:: Données source ::

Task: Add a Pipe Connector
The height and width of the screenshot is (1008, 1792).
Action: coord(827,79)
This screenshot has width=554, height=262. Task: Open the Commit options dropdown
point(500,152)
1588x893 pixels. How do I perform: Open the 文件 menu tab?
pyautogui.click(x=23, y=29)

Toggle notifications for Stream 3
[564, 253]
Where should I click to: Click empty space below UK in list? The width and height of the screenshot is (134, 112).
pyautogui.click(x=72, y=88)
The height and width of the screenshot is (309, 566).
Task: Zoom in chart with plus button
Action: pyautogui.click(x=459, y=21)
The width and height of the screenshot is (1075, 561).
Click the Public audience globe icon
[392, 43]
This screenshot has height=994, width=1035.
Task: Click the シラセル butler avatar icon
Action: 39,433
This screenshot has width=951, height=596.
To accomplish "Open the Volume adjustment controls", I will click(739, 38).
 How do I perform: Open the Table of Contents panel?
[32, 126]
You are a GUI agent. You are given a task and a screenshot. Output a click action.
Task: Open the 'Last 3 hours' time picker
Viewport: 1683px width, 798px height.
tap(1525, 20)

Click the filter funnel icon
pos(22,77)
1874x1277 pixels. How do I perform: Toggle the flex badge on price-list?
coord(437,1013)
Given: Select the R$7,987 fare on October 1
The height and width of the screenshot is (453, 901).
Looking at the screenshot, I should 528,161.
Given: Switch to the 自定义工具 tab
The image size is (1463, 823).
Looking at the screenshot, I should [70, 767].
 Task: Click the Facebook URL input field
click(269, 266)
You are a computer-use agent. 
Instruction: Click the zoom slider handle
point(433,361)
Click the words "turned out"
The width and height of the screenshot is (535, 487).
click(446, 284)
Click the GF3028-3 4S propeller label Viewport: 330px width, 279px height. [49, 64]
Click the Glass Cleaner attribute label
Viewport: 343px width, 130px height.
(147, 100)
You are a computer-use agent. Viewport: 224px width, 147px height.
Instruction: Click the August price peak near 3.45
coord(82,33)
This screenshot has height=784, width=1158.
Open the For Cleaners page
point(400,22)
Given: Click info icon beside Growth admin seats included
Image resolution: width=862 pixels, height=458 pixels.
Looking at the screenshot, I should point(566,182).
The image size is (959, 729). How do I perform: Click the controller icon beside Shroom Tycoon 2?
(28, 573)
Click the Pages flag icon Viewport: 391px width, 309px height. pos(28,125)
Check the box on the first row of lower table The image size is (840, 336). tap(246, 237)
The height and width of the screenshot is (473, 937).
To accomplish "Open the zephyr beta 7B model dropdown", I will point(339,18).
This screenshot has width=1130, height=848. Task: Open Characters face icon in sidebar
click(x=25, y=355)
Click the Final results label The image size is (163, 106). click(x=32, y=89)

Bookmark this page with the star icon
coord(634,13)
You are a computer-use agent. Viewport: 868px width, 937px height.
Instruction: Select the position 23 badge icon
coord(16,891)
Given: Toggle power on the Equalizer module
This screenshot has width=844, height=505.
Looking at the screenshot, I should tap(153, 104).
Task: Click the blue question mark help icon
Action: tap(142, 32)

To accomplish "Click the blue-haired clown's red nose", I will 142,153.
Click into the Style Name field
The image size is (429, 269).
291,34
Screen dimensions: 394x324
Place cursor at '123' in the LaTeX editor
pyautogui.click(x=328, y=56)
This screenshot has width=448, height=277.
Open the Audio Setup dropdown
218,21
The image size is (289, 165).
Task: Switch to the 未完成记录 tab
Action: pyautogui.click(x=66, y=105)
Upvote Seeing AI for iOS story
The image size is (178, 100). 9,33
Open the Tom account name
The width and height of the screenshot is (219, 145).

:::

## [Exercice court]
Repérez dans le matériau ci-dessus chaque ligne où figure le mot « Select », puis recopiez ces lignes.

## [Résultat ci-dessous]
Given: Select the R$7,987 fare on October 1
Instruction: Select the position 23 badge icon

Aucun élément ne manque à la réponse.